Voting rights group tells White House of major legal, policy issues facing Black Floridians
A Black-led group of Florida-based civic engagement activists were invited to the White House this month to discuss several wide-ranging issues, including federal funding for HBCU’s, broadband internet access and the impact of new state laws on Florida’s 3.2 million Black residents.
Invited to the meeting with senior White House officials were Jasmine Burney-Clark, the group’s founder and consulting director, along with Equal Ground Board Member Jackie Lee.
Burney-Clark spoke with WLRN’s Morning Edition Producer Natu Tweh about her meeting with senior White House officials.
On funding for HBCUs (Historically Black Colleges and Universities)
The White House says it has taken “historic actions’ to support HBCUs with $7 billion that includes $3.6 billion through the American Rescue Plan, $1.6 billion in debt relief for 45 public and private schools, and $1.7 billion to help low-income students.
“The Biden administration understands that it has allowed for students to maintain their collegiate careers by providing additional funds for these college presidents, to help make sure students can sustain themselves when they're in these institutions," Burney-Clark said.
The funding is critical, she said, noting that three of the state's HBCUs are private so their state funding is limited.
On the expansion of broadband internet
The Biden administration announced last May that tens of millions of American families could reduce their internet service costs by up to $30 per month, along with other discounts, as part of the bipartisan infrastructure bill that included the “Affordable Connectivity Program.”
“They [White House officials] have identified on the ground a program officer who lives in state, who works in community, who visits folks in rural neighborhoods and in hard to reach places, to identify ways for them to get broadband access up and created," Burney-Clark said.

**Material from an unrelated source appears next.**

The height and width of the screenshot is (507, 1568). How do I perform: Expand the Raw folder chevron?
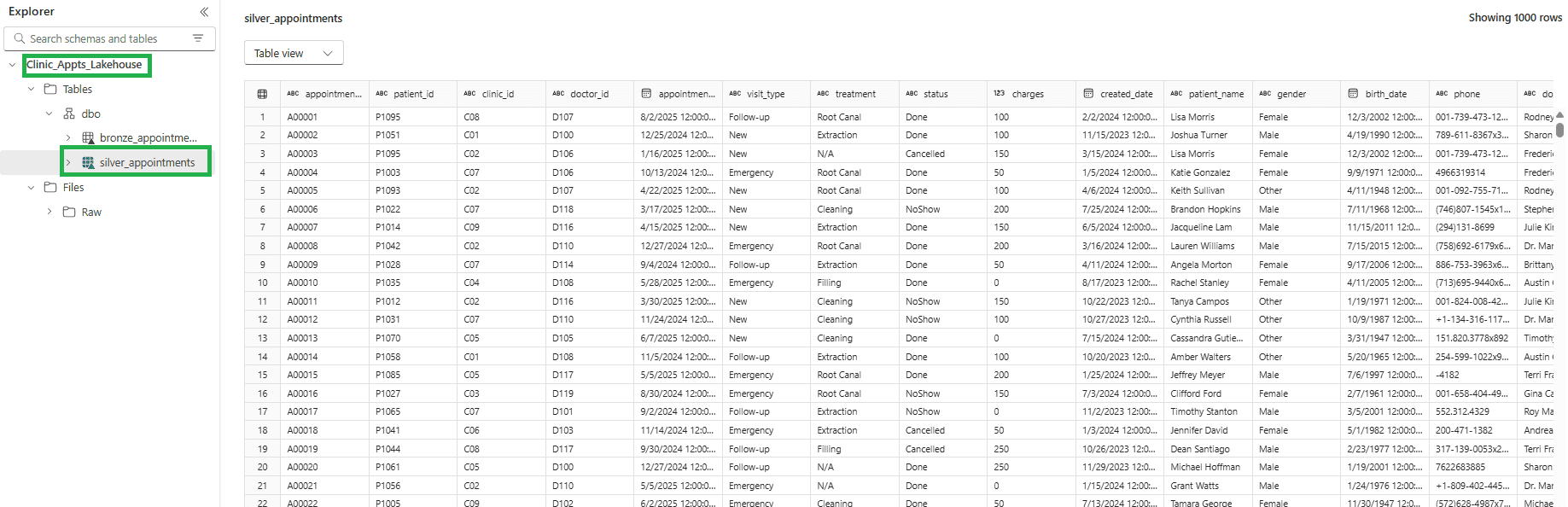click(50, 213)
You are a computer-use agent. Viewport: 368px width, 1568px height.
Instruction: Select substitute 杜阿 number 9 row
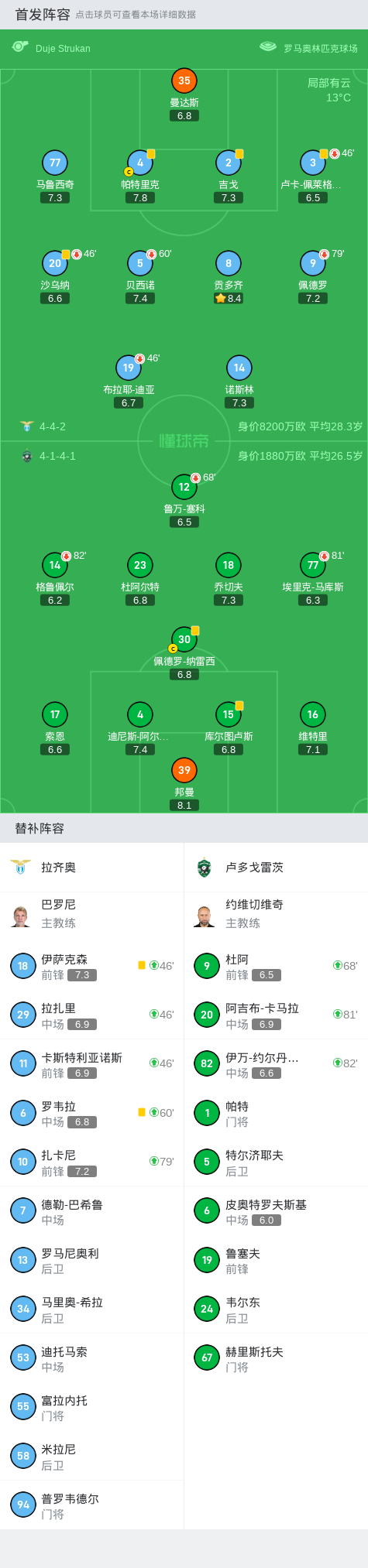(276, 966)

On challenging ‘unsafe’ Florida laws
Burney-Clark said she told White House officials they want the Biden administration to challenge Florida laws Equal Ground views as “unsafe” for Black Floridians.

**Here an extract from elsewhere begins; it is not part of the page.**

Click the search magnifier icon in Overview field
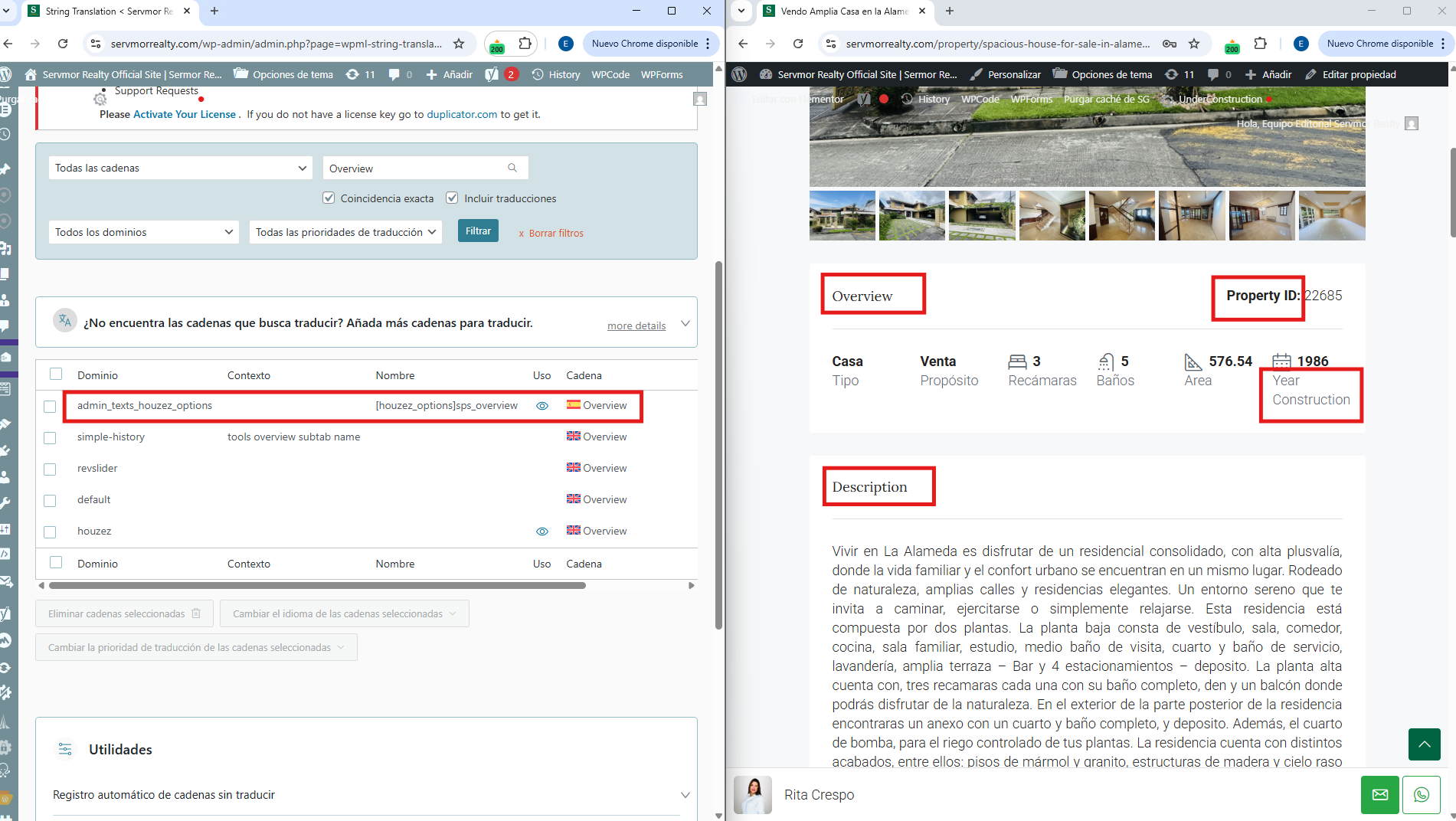This screenshot has width=1456, height=821. point(512,168)
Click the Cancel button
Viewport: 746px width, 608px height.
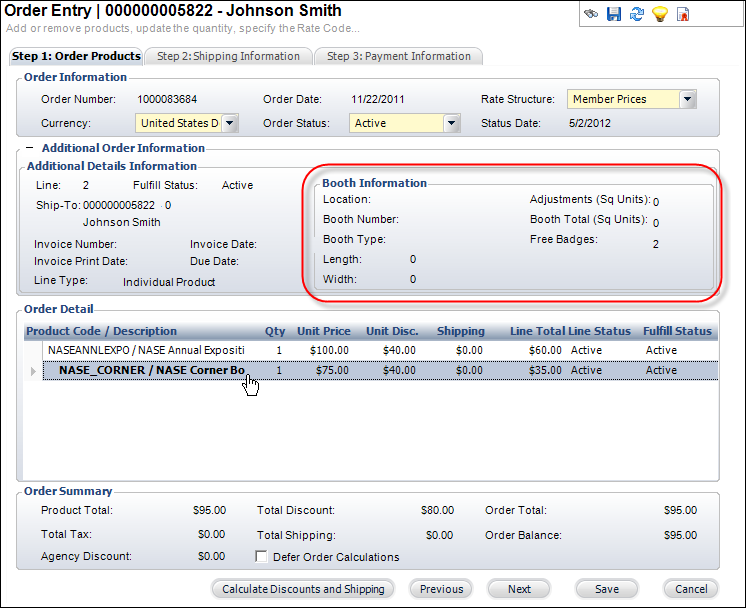coord(691,589)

“Black folks in this state are in an environment where we are unsafe and there are laws that make it so,” Burney-Clark told WLRN.
She noted that Equal Ground agreed with the NAACP travel advisory issued last May that warned potential tourists that recent laws and policies championed by the governor and Florida lawmakers were “openly hostile toward African Americans, people of color and LGBTQ+ individuals.”

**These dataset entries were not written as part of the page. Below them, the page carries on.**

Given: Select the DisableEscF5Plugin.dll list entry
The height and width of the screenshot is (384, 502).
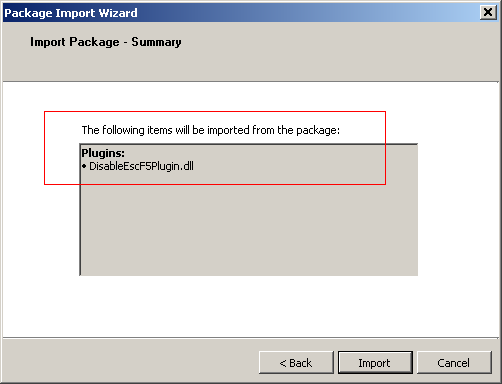Looking at the screenshot, I should click(138, 166).
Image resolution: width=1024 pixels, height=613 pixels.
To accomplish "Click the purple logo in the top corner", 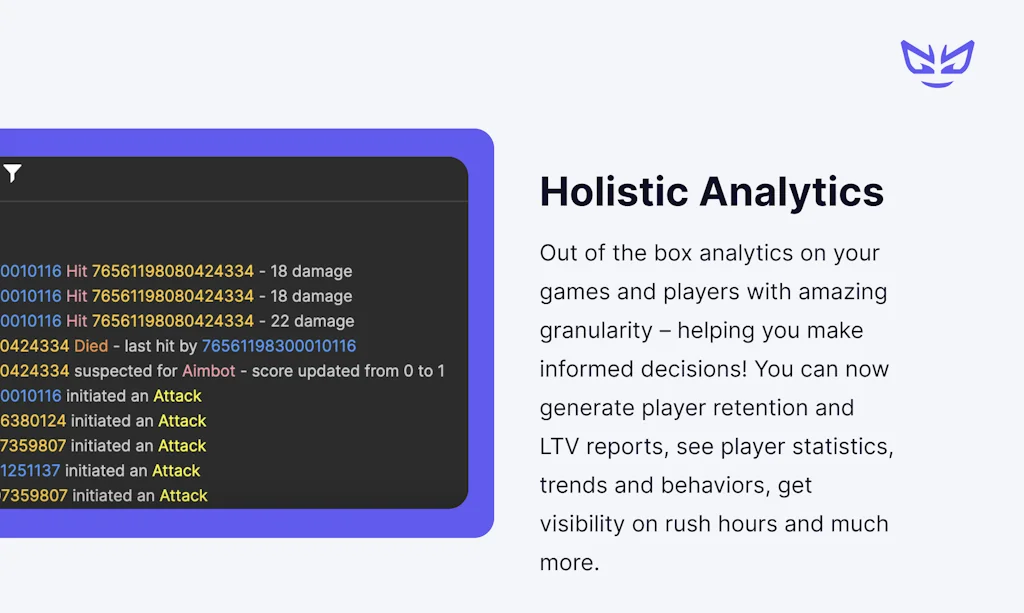I will (937, 63).
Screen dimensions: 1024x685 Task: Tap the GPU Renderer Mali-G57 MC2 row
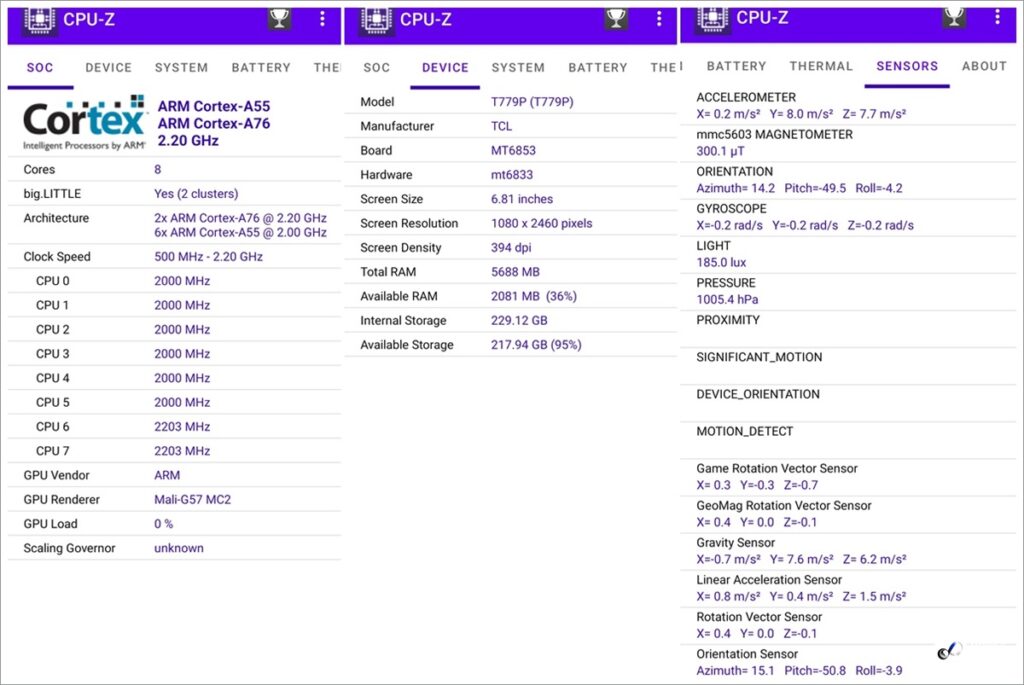pos(174,500)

The NAACP’s decision came after the DeSantis’ administration last January rejected the College Board’s Advanced Placement African American Studies course. DeSantis said the AP course pushed a political agenda.
DeSantis and Republican lawmakers also pressed forward with measures that ban state colleges from having programs on diversity, equity and inclusion, as well as critical race theory, and also passed the Stop WOKE Act that restricts certain race-based conversations and analysis in schools and businesses. DeSantis defended his actions, saying "people want to see true academics and they want to get rid of some of the political window dressing."
“We made the plea as Floridians that [help] needs to be swift, it needs to be just and it needs to be immediate," Burney-Clark told WLRN of her message to White House officials.
Equal Ground v. DeSantis
Equal Ground has taken on the DeSantis administration on several major issues affecting Black Floridians.
They are among the plaintiffs challenging a Florida redistricting plan pushed by DeSantis, saying it violates the state constitution because it restricts the ability of Black voters in north Florida to pick a representative of their choice. The case is pending in an appeals court after a state judge in Leon County agreed with the plaintiffs.
Equal Ground slammed DeSantis for recently suspending State Attorney Monique Worrell — the state's only Black woman State Attorney, saying he “abused his power and undercut the democratic process in Florida.”
DeSantis’ office began investigating Worrell earlier this year after 19-year-old Keith Moses was charged with first-degree murder in the deaths of Spectrum News 13 reporter Dylan Lyons, Nathacha Augustin and 9-year-old T’yonna Major. The girl’s mother and Spectrum News 13 photographer Jesse Walden were also shot. He then suspended Worrell from office in Aug. 4.
Shortly after the shooting, DeSantis’ general counsel said in a letter to Worrell that she failed to hold Moses accountable despite his criminal record and gang affiliation.
DeSantis also cited other cases, noting Worrell avoided minimum mandatory sentences on charges that included gun crimes, drug trafficking and child pornography.
The Associated Press contributed to this story.